Pong [pôɡ]

Fig. 1. Terrain de Pong sur le téléviseur familial. Milieu XXᵉ s. Collec. ATARI.

Fig. 1. Terrain de Pong sur le téléviseur familial. Milieu XXᵉ s. Collec. ATARI.

[pôɡ] (onomat. ELECTR.)
1972, un mois avant Noël. Les surannés datent précisément de ce novembre 72 le basculement de la chose ludique dans l’ère moderne dite du « jeu électronique ».
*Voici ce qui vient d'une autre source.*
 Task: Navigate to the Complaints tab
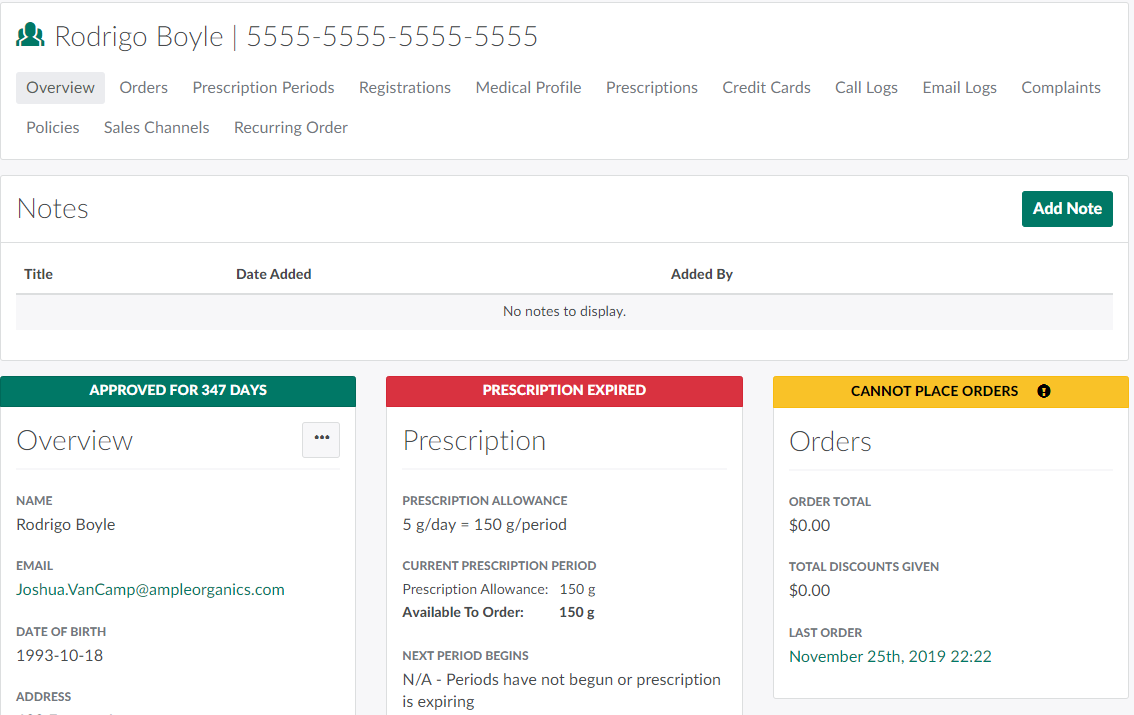(x=1060, y=88)
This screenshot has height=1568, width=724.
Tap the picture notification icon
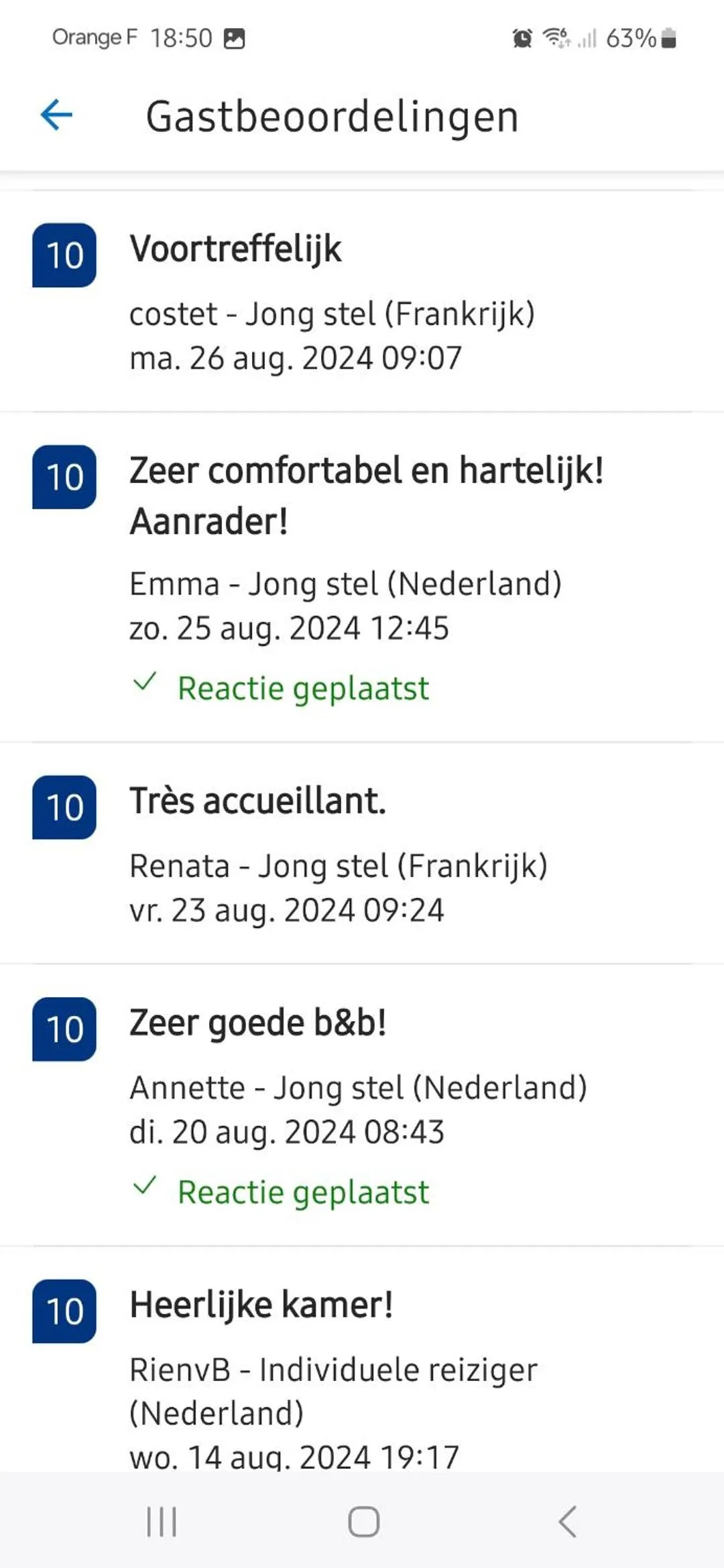[234, 39]
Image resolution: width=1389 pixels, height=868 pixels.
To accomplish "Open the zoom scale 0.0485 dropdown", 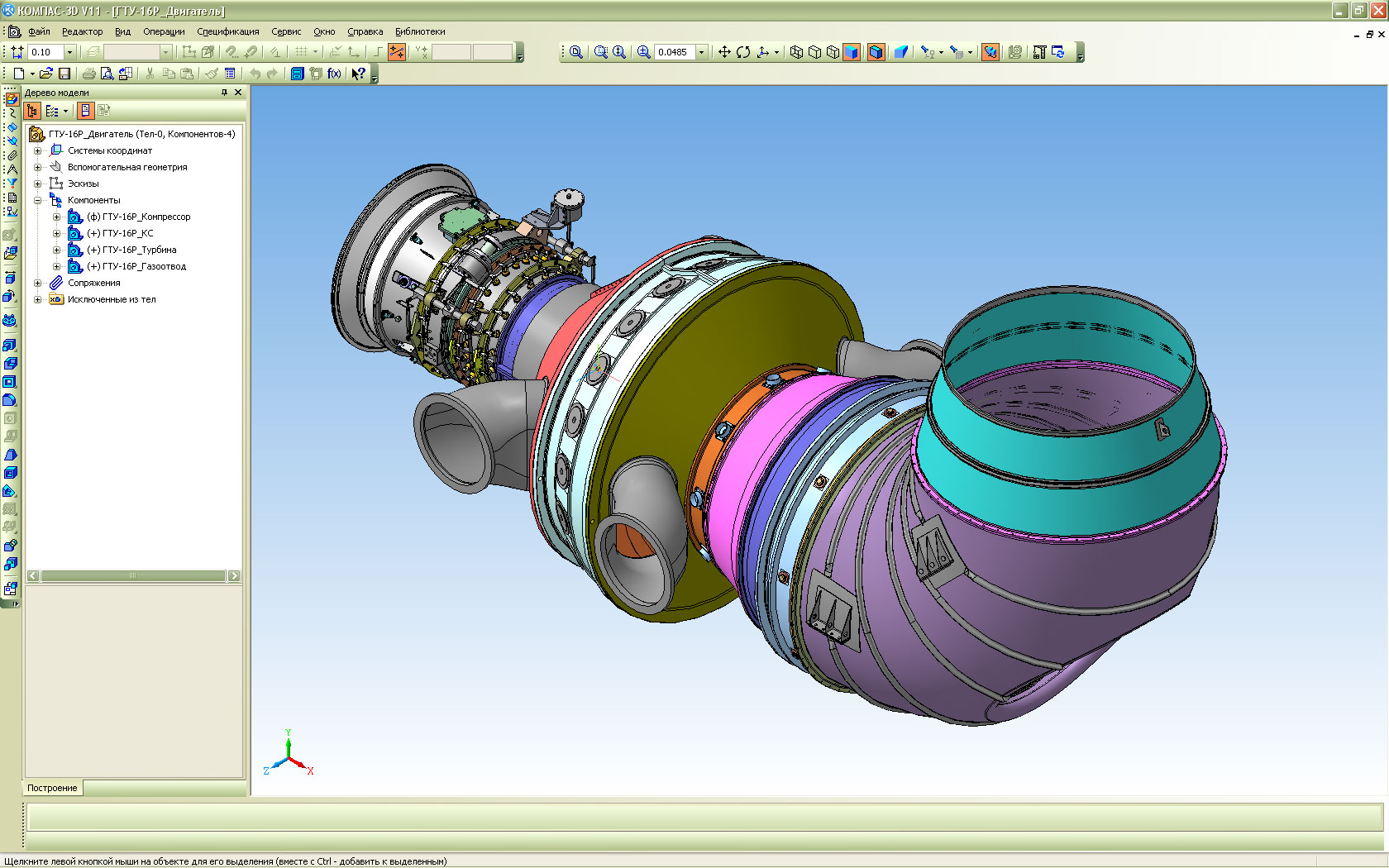I will click(702, 52).
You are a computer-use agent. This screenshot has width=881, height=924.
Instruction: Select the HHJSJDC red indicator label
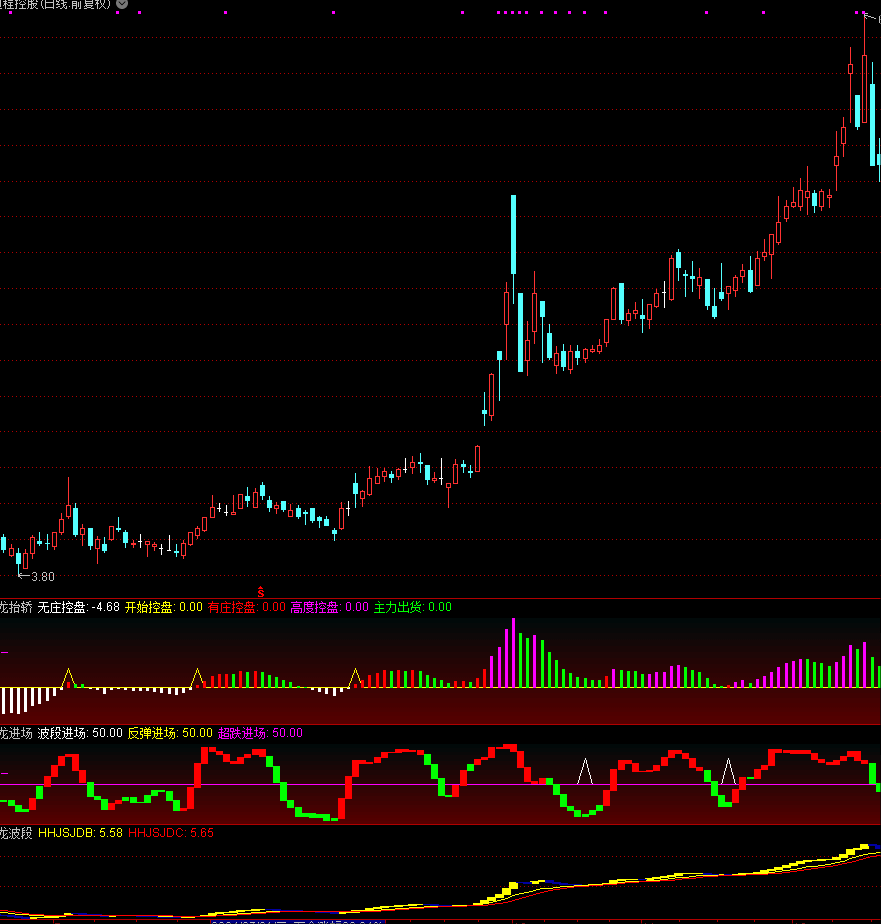(x=171, y=832)
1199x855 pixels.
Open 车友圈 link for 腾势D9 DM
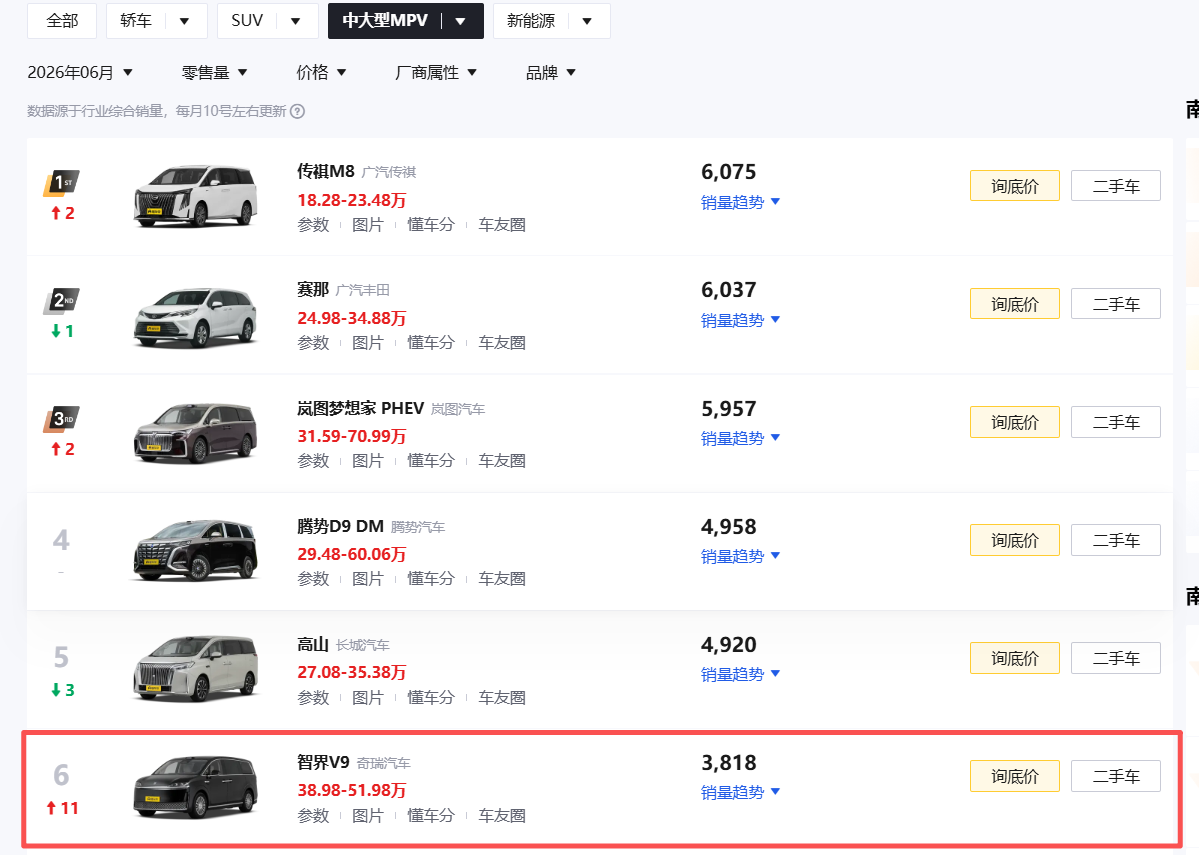pyautogui.click(x=502, y=579)
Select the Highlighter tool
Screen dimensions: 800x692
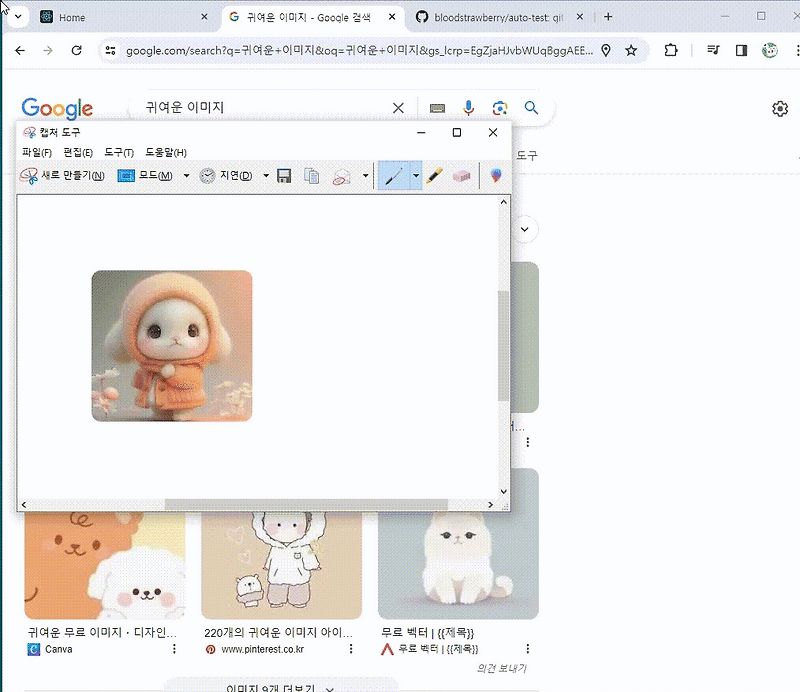435,175
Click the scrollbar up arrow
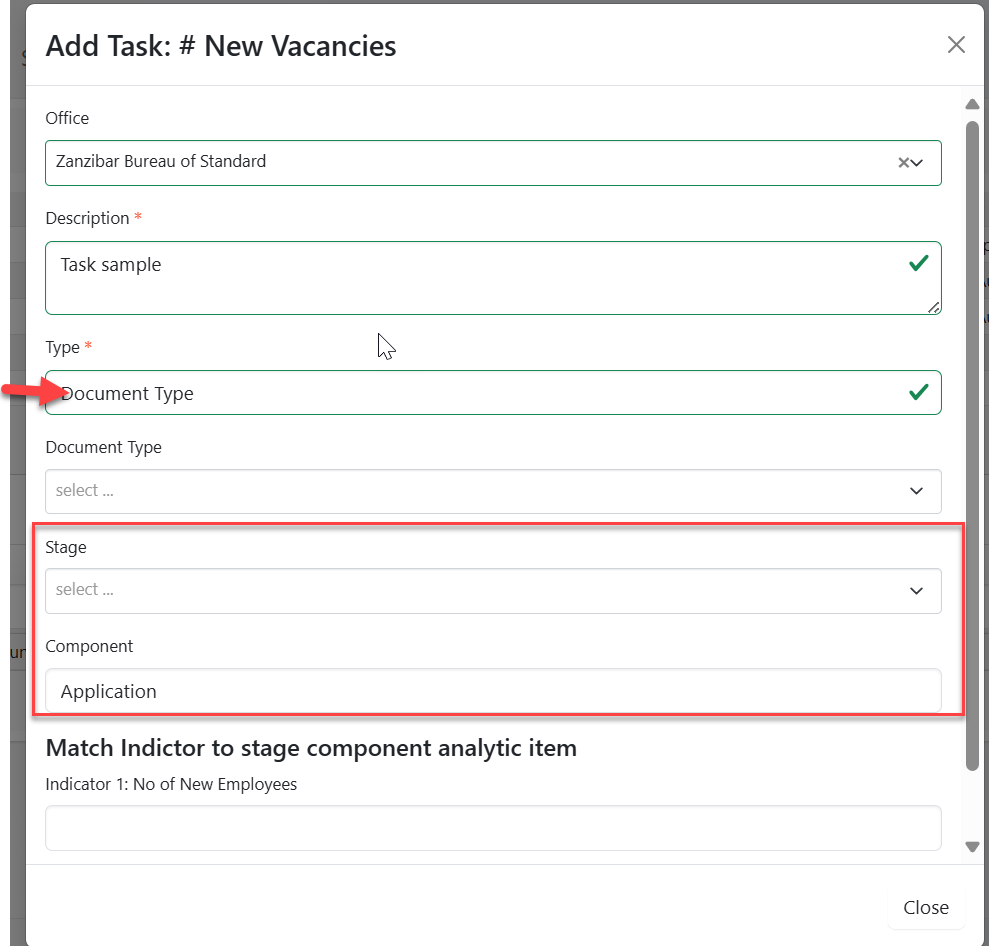Screen dimensions: 989x946 point(972,105)
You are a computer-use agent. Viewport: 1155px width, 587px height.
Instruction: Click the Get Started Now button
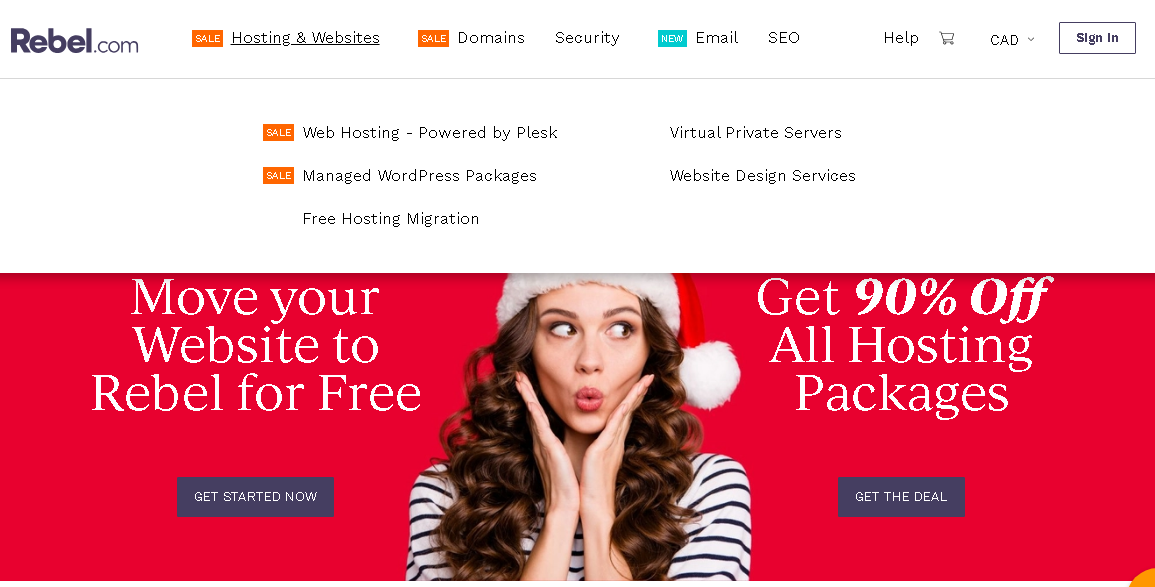coord(255,496)
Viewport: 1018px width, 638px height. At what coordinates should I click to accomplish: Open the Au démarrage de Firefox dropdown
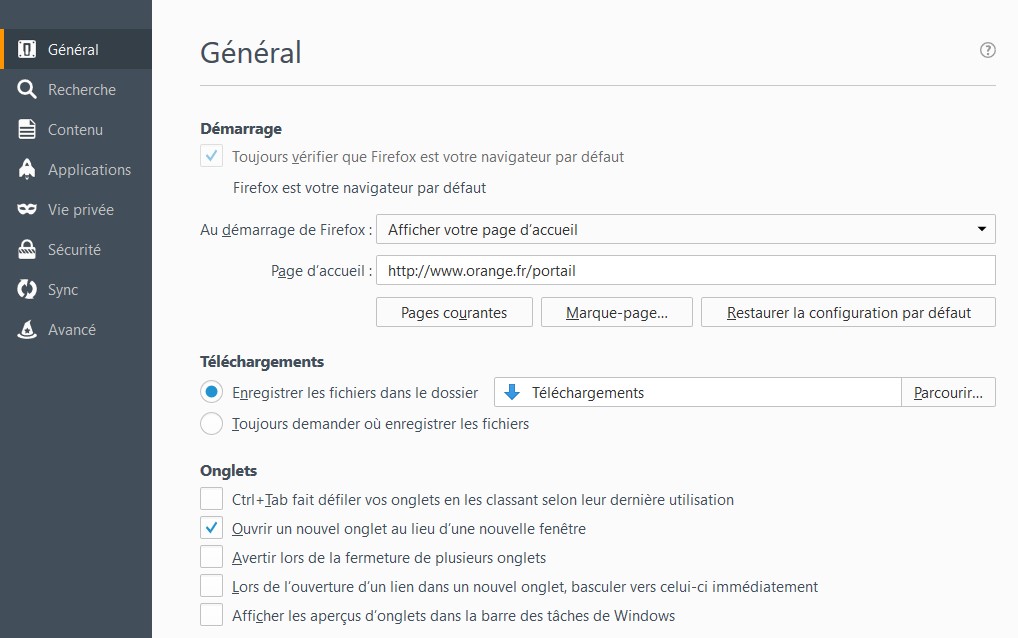click(x=682, y=229)
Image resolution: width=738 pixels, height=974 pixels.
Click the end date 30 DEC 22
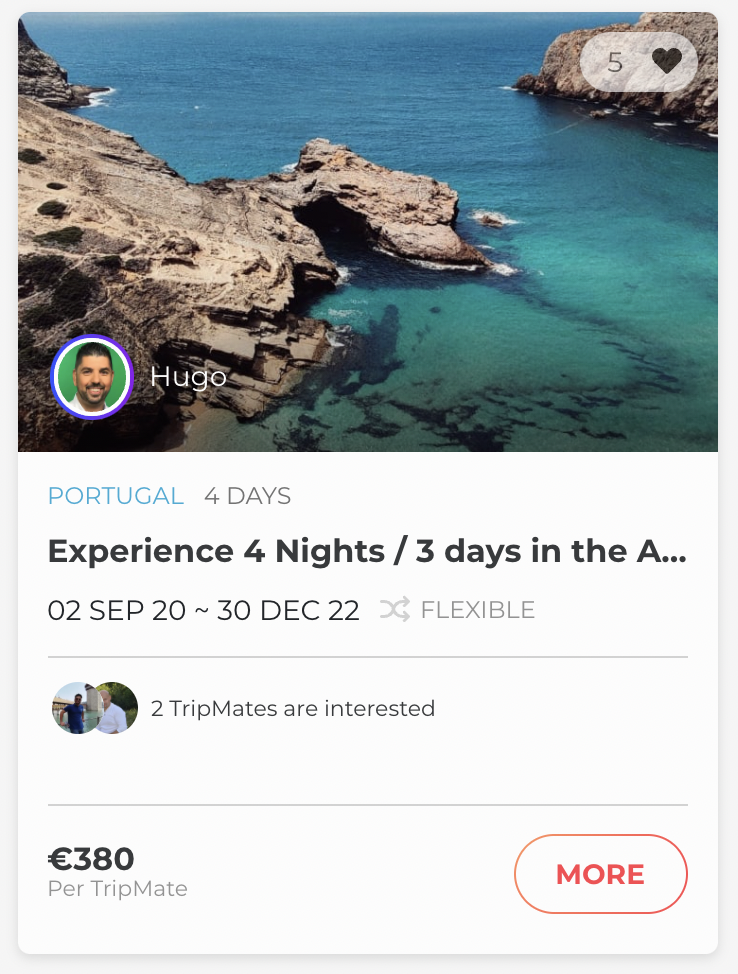tap(288, 610)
Jusqu’alors le summum de la sophistication en matière de divertissement avait été atteint par Docteur Maboul (créé par John Spinello en 1965) et son nez rouge qui s’allumait dès l’instant où l’on ratait l’opération de l’os rigolo ou du papilon chatouilleur. Rien de bien plus qu’un circuit électrique fonctionnant sur 9 volts. Mais en ce mois désormais suranné de novembre 1972 surgissait sous nos yeux ébahis une forme inédite, révolutionnaire, futuriste : Pong.

Pong doit son nom au ping-pong (tennis de table pour les esthètes) auquel il emprunte son principe : se renvoyer une balle à l’aide d’une raquette sur un petit terrain carré.

Ne riez pas moqueurs modernes, en 1975 Pong dans sa version arcade générera une chiffre d’affaires de plus de 40 millions de dollars. Et dès 1976 il entrera dans les salons de nos maisons grâce à la première console de jeu se branchant sur le téléviseur. 200 000 consoles seront vendues aux États-Unis dès la première année de leur fabrication…

Pong instigua vers 1977 le premier conflit familial télévisuel officiel, chose inédite à une époque où règne l’ordre patriarcal en matière de choix des programmes. Il se solda par ma défaite, mon autorité n’étant que peu affirmée à neuf ans et ma capacité de rétorsion s’avérant inefficace face à l’intransigeance paternelle.

Les Jeux de 20 heures s’imposèrent donc (par la force) alors qu’il m’aurait plu de démontrer que mon revers slicé sur Pong possédait une certaine efficacité. Qu’importe, je remettais à plus tard ce moment unique dans l’ordre ancestral et immuable de la transmission filiale : la défaite du père face à son fils dans une joute pour la domination du clan. Et elle se jouerait sur Pong. 8-0, une leçon de vie.

Avec Pong nous découvrîmes en outre l’existence du pixel comme unité d’appréciation esthétique, tout ça à une époque où la télévision était hertzienne et captée par une antenne dite râteau dont il fallait parfois modifier l’orientation millimètre par millimètre pour espérer une image nette¹. Bref, Pong mis à mal une civilisation dans laquelle l’écran était insignifiant, anecdotique, négligeable.

Les anciens se souviennent que tout se déroula ensuite très vite. Space Invaders, Pac Man, Tétris, Sonic, Lara Croft firent tomber à leur tour les dernières murailles montées par les jeux en bois, les cubes, les Playmobil et les Lego. Puis le jeu électronique devint vidéo. Les écrans colorisés s’aplatirent, rapetissèrent, grandirent, se courbèrent. Et Pong s’oublia, pas même honoré par quelques nostalgiques. Il devint suranné…

Ô shoot them up du XXIᵉ siècle, ne renie pas tes origines. Souviens-toi que Pong est ton ancêtre. Et toi beat them all ne te crois pas invincible, tu viens aussi de Pong. C’est un père qui vous fait un peu honte, je sais, il est vieux, un peu simplet, il est en noir et blanc. Mais il vous aime.

(À part ça il y a quelqu’un pour une petite partie en 3 sets ? Histoire que je vous montre qui est toujours le chef).

¹Que celui qui n’a jamais entendu le fameux « Ne bouge plus là on capte, mais ne bouge plus je t’ai dit nom de Dieu ! » me jette la première pierre.